Introduction Dirty data problems: Missing values, data manipulation, duplicates, forms of
data dates, outliers, spelling
Missing Values in R:
is.na() Function for Finding Missing values:
A logical vector is returned by this function that indicates all the NA values present. It returns a
Boolean value. If NA is present in a vector it returns TRUE else FALSE.
example:
x<- c(NA, 3, 4, NA, NA, NA)
is.na(x)
output:
[1] TRUE FALSE FALSE TRUE TRUE TRUE
is.nan() Function for Finding Missing values:
A logical vector is returned by this function that indicates all the NaN values present. It returns a
Boolean value. If NaN is present in a vector it returns TRUE else FALSE.
example:
x<- c(NA, 3, 4, NA, NA, 0 / 0, 0 / 0)
is.nan(x)
output:
[1] FALSE FALSE FALSE FALSE FALSE TRUE TRUE
DUPLICATE VALUES IN R:
1.duplicated():
The R function duplicated() returns a logical vector where TRUE specifies which elements of a
vector or data frame are duplicates.
example:
x <- c(1, 1, 4, 5, 4, 6)
duplicated(x)
output:
[1] FALSE TRUE FALSE FALSE TRUE FALSE
Extract duplicate elements:
x <- c(1, 1, 4, 5, 4, 6)
x[duplicated(x)]
[1] 1 4
REMOVING DUPLICATES IN R:
If you want to remove duplicated elements, use !duplicated(), where ! is a logical negation:
EXAMPLE:
x <- c(1, 1, 4, 5, 4, 6)
x[!duplicated(x)]
OUTPUT:
[1] 1 4 5 6
forms of DATA DATES IN R:
1) Sys.Date():
In R programming, if you use Sys.Date() function, it will give you the system date.
syntax:
Sys.Date()
output:
[1] "2022-04-20"
2)Sys.timezone() :
a function named Sys.timezone() that allows us to get the timezone based on the location at which
the user is running the code on the system.
syntax:
Sys.timezone()
output:
[1] "Asia/Calcutta"
3)Sys.time() :
we have the Sys.time() function.
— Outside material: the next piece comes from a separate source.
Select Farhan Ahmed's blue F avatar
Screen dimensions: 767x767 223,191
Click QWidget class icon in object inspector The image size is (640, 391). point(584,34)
Which, if used, will return the current date as well as the time of
the system with the timezone details.
syntax:
Sys.time()
output:
[1] "2022-04-20 11:02:56 IST"
4) as.date():
as.Date() function allows us to create a date value (without time) in R programming. It allows the
various input formats of the date value as well through the format = argument.
example:
mydate<-as.date("2014-04-30")
mydate
ouptut:
[1] "2014-04-30"